- Records to process
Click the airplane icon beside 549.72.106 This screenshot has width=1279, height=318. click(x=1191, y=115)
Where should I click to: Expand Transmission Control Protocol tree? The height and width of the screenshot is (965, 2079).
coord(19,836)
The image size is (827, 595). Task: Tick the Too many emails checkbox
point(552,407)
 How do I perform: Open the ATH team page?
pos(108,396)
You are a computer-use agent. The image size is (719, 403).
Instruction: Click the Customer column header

- Job
Please rewrite the entries above, replacing "checkbox" with "check box" and keeping every other word, number and line unchanged.

- Result of the task
Click the airplane icon beside 549.72.106 This screenshot has width=1279, height=318. click(x=1191, y=115)
Where should I click to: Expand Transmission Control Protocol tree? The height and width of the screenshot is (965, 2079).
coord(19,836)
The image size is (827, 595). Task: Tick the Too many emails check box
point(552,407)
 How do I perform: Open the ATH team page?
pos(108,396)
You are a computer-use agent. The image size is (719, 403).
Instruction: Click the Customer column header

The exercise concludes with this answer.